**Description of the task:**
Everything from the line containing "Viewport: 223px width, 170px height." through the last line of the data below should be given again exactly, both end lines included and nothing more.

**Dataset excerpts:**
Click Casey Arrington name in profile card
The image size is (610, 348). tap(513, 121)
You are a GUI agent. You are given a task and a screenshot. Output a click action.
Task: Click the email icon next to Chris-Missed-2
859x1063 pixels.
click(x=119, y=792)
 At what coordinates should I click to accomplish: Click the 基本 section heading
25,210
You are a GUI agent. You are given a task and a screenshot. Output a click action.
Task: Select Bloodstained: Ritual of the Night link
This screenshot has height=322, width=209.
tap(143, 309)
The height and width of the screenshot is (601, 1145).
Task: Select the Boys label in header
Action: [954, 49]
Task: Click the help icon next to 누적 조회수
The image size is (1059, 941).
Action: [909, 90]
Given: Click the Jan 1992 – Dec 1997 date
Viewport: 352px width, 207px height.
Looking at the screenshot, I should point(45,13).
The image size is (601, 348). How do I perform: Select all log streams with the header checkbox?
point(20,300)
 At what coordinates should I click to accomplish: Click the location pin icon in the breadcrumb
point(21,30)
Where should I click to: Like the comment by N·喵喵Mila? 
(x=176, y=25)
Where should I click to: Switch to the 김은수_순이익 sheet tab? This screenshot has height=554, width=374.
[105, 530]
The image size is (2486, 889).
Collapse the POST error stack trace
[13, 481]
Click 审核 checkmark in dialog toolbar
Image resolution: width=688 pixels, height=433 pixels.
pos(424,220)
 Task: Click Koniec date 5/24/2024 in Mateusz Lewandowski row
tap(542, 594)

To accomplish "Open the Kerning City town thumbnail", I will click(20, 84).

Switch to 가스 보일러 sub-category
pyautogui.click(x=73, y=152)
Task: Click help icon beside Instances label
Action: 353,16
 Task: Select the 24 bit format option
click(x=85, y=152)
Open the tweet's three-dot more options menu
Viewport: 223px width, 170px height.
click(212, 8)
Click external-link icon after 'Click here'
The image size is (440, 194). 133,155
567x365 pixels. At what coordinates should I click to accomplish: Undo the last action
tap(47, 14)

**Task result:**
Viewport: 223px width, 170px height.
click(212, 8)
Click external-link icon after 'Click here'
The image size is (440, 194). 133,155
567x365 pixels. At what coordinates should I click to accomplish: Undo the last action
tap(47, 14)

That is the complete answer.